With some exceptions, the ADEA applies to the U.S.-incorporated subsidiaries of foreign corporations. It remains unsettled whether employees can sue foreign parent companies of U.S. subsidiaries for age discrimination under the ADEA. Recently, in Downey v. Adloox Inc., Case No. 16-CV-1689 (JMF) (S.D.N.Y. Feb. 28, 2017), the U.S. District Court, Southern District of New York, found that the plaintiff plausibly alleged age discrimination under the ADEA against both his United States employer and its French parent company on a “single-employer” theory.
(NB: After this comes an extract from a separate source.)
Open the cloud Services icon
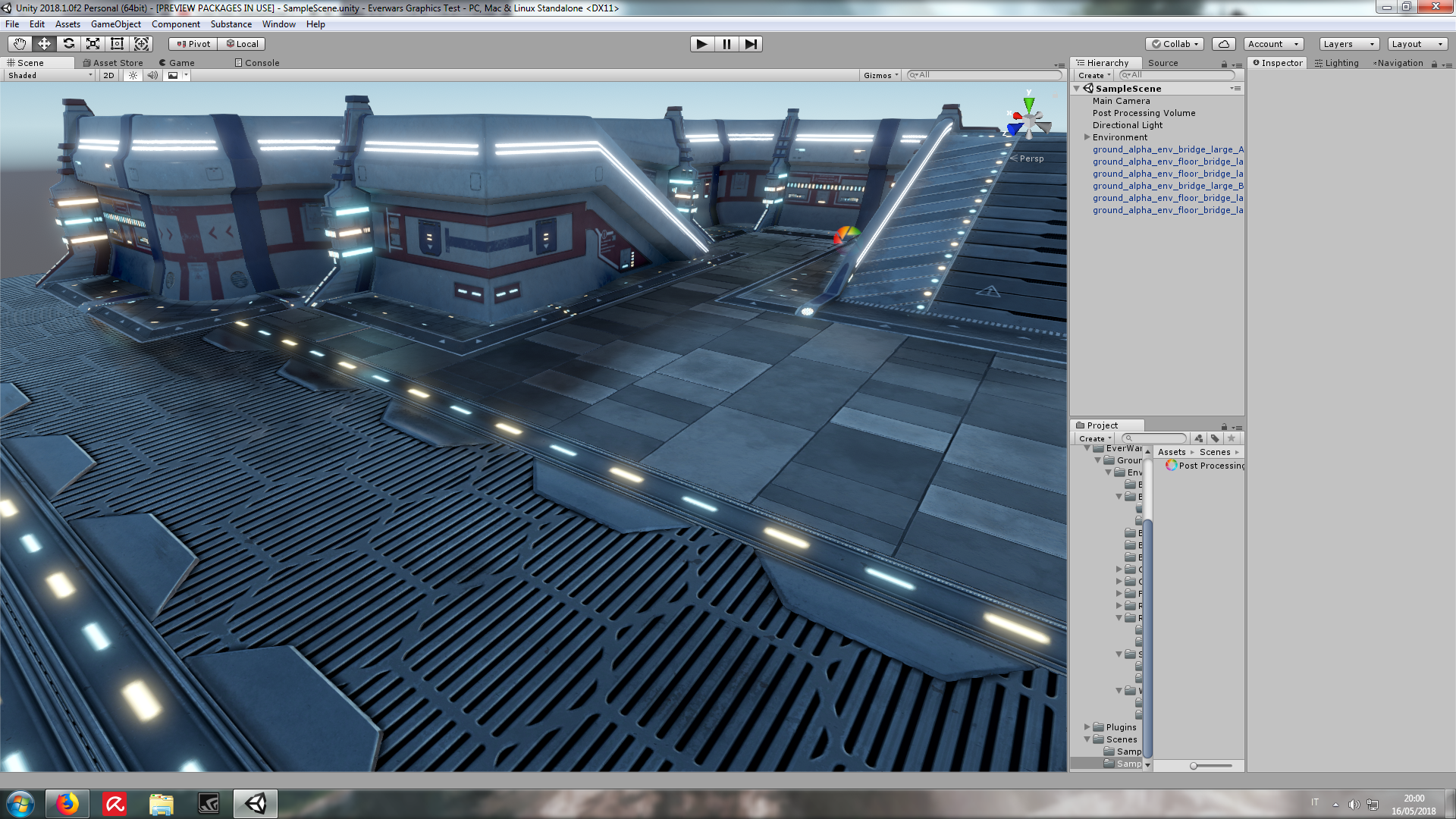Screen dimensions: 1456x819 click(1223, 44)
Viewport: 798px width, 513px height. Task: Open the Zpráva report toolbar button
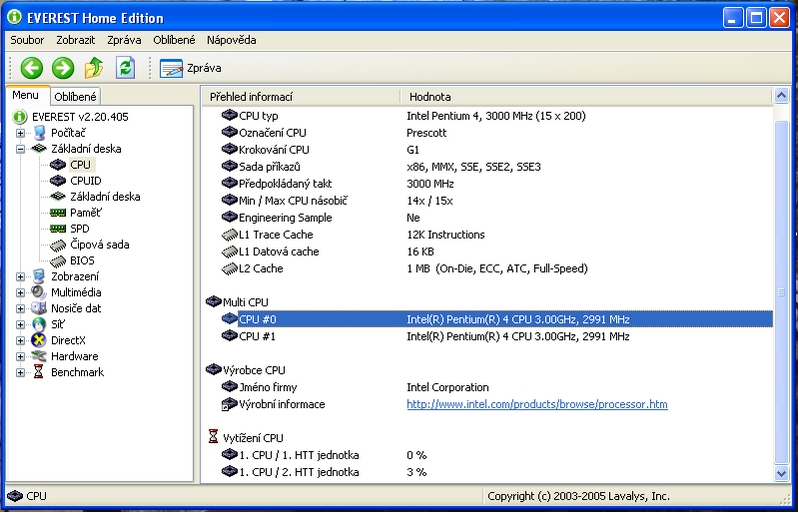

In 1984, Congress amended the ADEA’s definition of “employee” to clarify that the statute applies to U.S. citizens employed by American corporations who work outside the United States (for example, at a foreign branch). At the same time, Congress added § 623(h)(2), which provides that “[t]he prohibitions of [the ADEA] shall not apply where the employer is a foreign person not controlled by an American employer.”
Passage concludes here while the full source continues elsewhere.